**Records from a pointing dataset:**
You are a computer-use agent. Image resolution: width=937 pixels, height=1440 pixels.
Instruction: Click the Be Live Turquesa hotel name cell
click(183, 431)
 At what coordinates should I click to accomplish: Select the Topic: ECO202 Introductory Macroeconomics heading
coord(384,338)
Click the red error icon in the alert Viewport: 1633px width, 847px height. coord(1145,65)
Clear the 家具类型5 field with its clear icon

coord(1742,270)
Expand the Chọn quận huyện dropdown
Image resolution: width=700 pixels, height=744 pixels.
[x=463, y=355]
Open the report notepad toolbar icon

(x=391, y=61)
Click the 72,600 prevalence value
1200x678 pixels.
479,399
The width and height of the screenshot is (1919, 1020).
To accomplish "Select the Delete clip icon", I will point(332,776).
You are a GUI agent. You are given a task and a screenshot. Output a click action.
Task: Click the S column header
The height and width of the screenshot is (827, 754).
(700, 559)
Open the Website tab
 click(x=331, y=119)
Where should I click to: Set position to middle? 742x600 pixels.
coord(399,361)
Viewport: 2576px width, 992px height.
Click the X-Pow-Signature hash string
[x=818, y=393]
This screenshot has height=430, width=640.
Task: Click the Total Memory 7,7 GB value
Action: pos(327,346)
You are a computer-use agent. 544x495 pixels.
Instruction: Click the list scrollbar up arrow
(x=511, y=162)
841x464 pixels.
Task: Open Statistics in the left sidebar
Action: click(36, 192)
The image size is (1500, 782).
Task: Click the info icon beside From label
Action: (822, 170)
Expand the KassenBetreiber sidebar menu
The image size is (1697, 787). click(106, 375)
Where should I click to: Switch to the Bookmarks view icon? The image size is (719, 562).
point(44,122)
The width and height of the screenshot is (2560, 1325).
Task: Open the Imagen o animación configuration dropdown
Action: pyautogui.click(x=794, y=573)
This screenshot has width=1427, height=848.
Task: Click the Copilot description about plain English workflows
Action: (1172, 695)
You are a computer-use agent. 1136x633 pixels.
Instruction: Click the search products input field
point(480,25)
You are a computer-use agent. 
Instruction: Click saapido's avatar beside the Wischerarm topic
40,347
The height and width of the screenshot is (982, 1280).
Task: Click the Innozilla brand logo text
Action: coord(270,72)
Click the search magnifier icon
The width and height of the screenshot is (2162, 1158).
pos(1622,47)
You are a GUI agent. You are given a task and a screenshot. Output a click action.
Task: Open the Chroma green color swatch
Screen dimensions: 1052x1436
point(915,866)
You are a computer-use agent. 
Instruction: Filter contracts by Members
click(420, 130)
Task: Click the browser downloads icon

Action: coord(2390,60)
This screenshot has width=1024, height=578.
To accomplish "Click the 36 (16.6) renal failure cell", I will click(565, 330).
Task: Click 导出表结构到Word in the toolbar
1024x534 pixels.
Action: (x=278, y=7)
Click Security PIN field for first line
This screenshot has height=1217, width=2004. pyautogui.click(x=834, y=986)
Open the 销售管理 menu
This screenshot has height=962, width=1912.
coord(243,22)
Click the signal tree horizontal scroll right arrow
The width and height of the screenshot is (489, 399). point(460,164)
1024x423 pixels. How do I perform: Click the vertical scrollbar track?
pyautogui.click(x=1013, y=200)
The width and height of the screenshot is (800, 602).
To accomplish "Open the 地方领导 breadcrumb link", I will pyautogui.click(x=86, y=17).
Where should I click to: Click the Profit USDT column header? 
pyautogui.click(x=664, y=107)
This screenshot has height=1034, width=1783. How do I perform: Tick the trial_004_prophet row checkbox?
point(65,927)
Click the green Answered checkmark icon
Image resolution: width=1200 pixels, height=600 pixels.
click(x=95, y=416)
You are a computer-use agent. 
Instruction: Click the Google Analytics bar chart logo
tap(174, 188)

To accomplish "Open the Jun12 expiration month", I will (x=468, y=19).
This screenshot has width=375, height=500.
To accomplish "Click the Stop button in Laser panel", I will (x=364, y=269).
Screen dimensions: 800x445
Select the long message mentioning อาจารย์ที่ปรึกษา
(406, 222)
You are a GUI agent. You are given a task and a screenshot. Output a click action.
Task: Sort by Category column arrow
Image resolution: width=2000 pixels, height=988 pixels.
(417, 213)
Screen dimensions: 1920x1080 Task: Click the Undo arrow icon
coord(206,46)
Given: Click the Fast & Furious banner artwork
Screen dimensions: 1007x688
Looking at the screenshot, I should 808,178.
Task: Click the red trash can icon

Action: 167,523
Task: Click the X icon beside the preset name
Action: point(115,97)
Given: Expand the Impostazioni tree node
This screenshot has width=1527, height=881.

**Do this:**
Please return every line of the listing above that contains the word "will". Case counts.

**Response:**
To accomplish "Select the Delete clip icon", I will point(332,776).
To accomplish "Click the 36 (16.6) renal failure cell", I will click(565, 330).
To accomplish "Open the 地方领导 breadcrumb link", I will pyautogui.click(x=86, y=17).
To accomplish "Open the Jun12 expiration month", I will (x=468, y=19).
To accomplish "Click the Stop button in Laser panel", I will (x=364, y=269).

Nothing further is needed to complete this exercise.